ストレスはリーキーガットの大敵。ある論文では、軽い電気ショックと、緊張をしながら人前で話すことのどちらの方が腸に負担がかかるのかについて研究がされました。結果、よりリーキーガットが進んだのは、後者の緊張下で人前で話すでした。ただ、ストレスを全く感じないという生活はなかなか難しいですよね。そこで、入浴や睡眠などストレスケアを大切にしてみるとよいかもしれません。

 

激しすぎる運動

WHOは、汗のかく運動であれば週に75分、ウォーキングであれば週に150分、健康な体をキープするために行うことを推奨しています。

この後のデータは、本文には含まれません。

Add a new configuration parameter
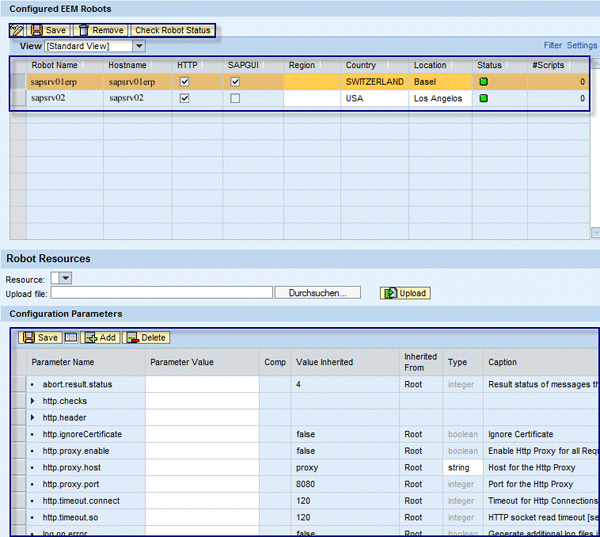This screenshot has width=600, height=537. tap(100, 338)
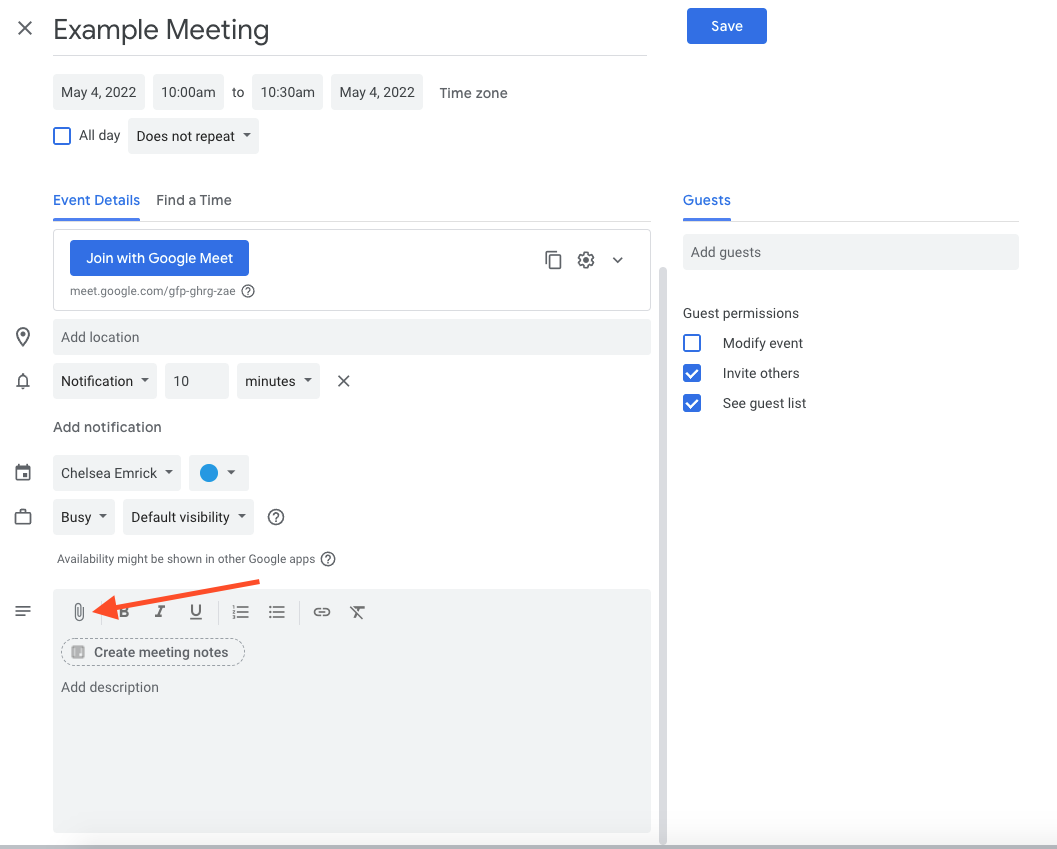Insert a numbered list in the description

240,611
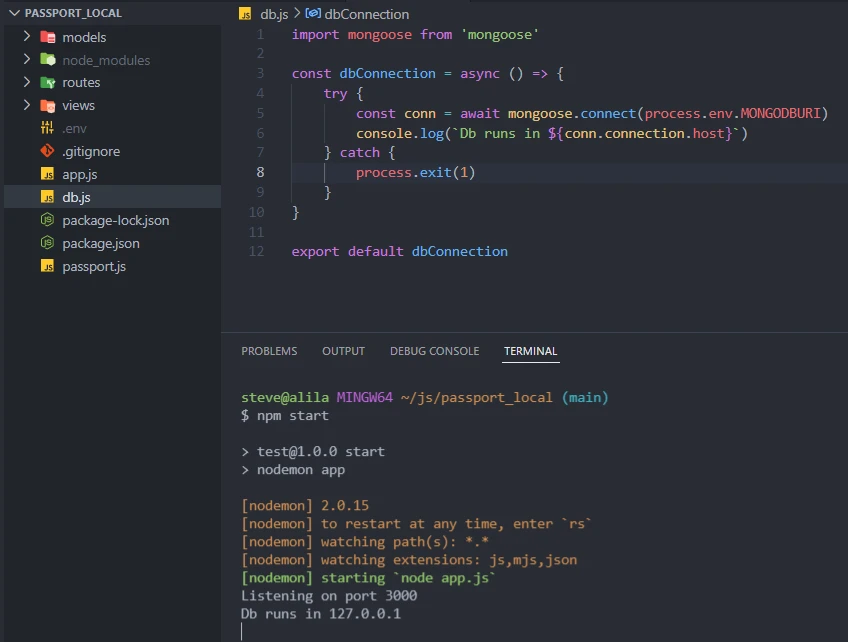Select package-lock.json in the file tree
This screenshot has height=642, width=848.
[115, 220]
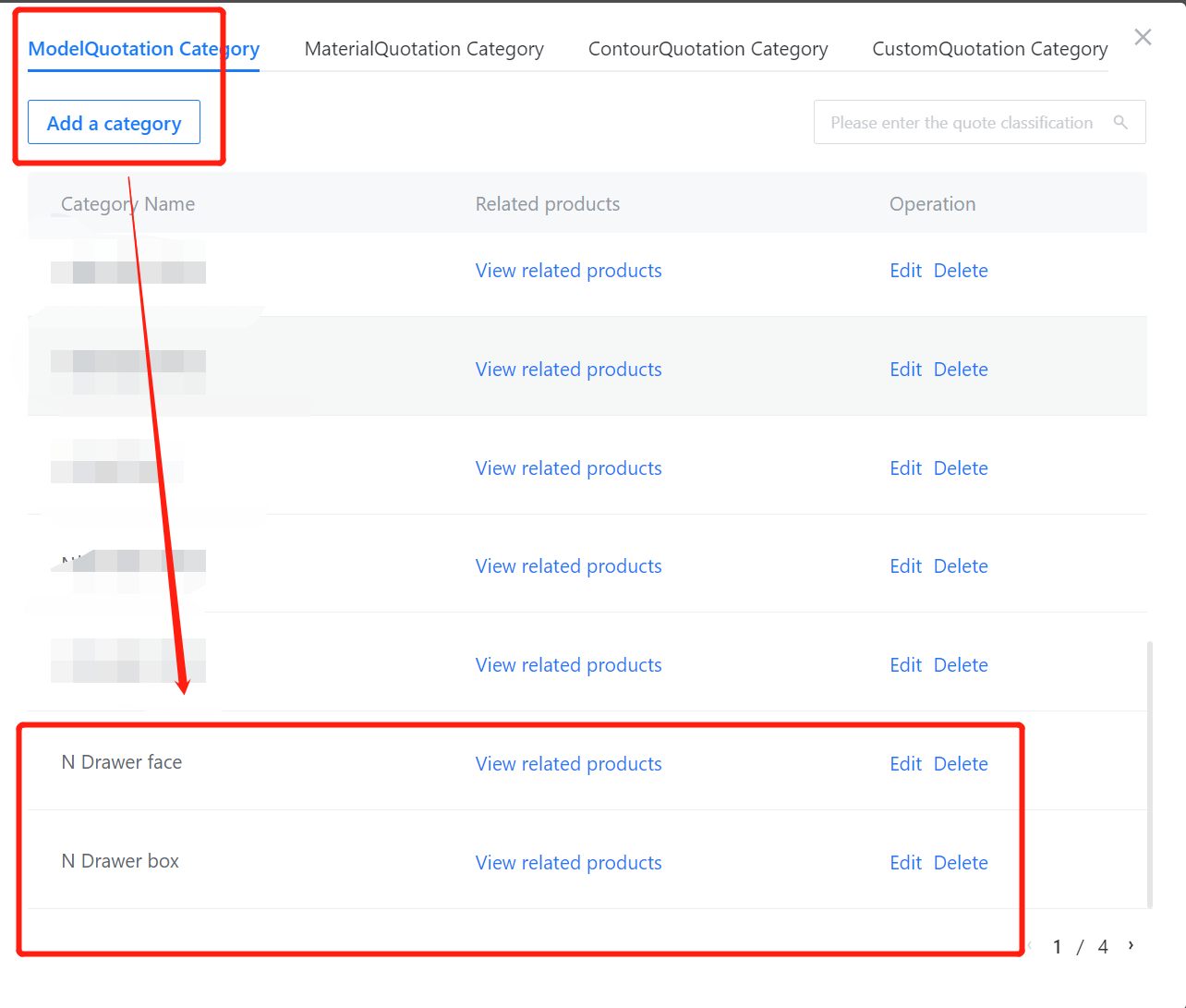View related products for N Drawer box
1186x1008 pixels.
pyautogui.click(x=568, y=863)
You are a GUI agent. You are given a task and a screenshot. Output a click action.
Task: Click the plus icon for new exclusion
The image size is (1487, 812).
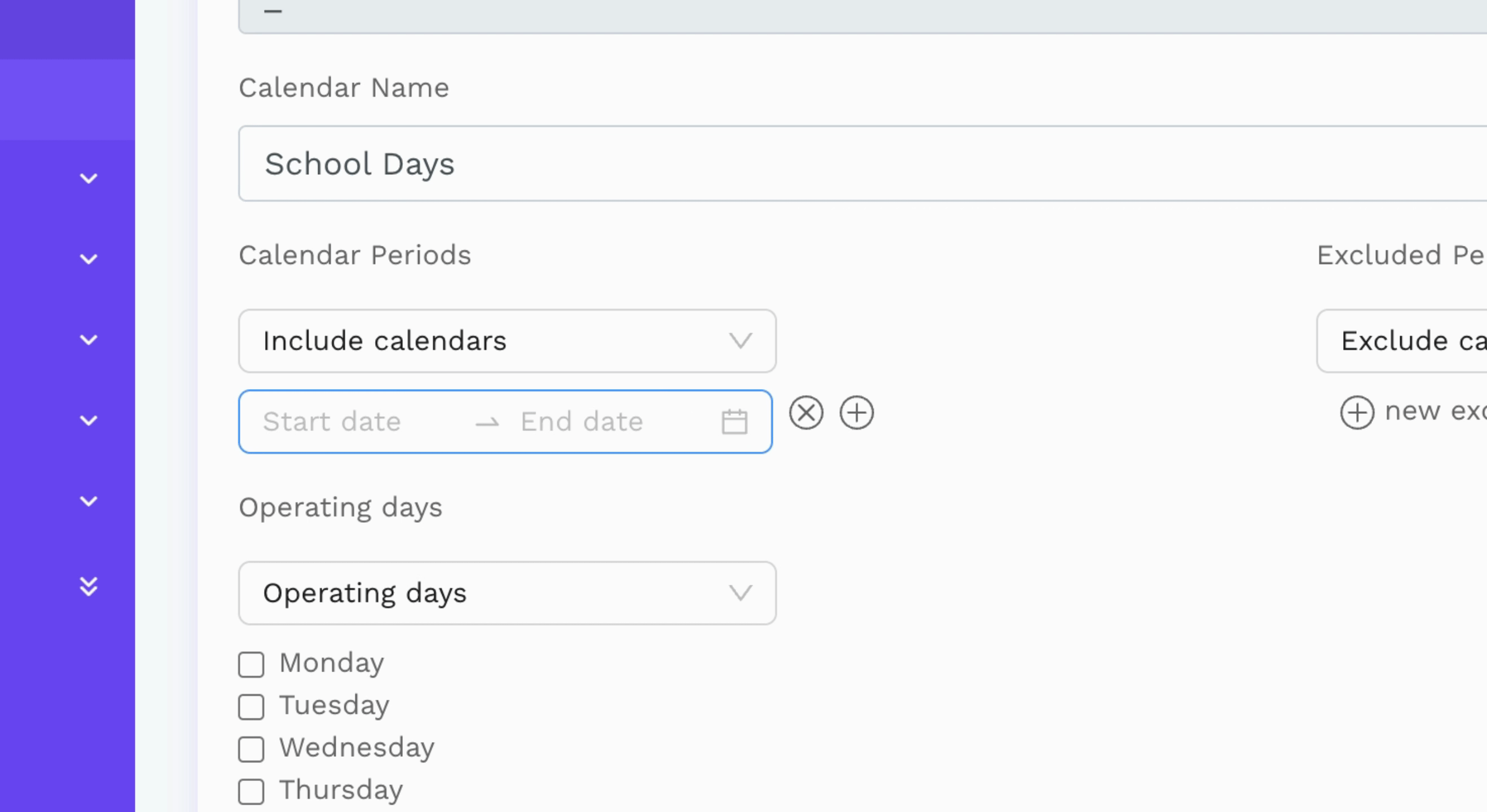coord(1357,413)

さらに適度な運動は腸内細菌にとっても有用であることが数々の論文によって示されています。ただ、その運動も度が過ぎるとムチンを減らし、リーキーガットの原因になってしまうそう。何事も「ほどほどに」が重要なのですね。

 

 

腸に穴が開き老廃物が流れ出ることによって発症するリーキーガット症候群。もし少しでも思い当たる節があれば、ぜひこの記事を参考に生活習慣の改善を行ってみてくださいね。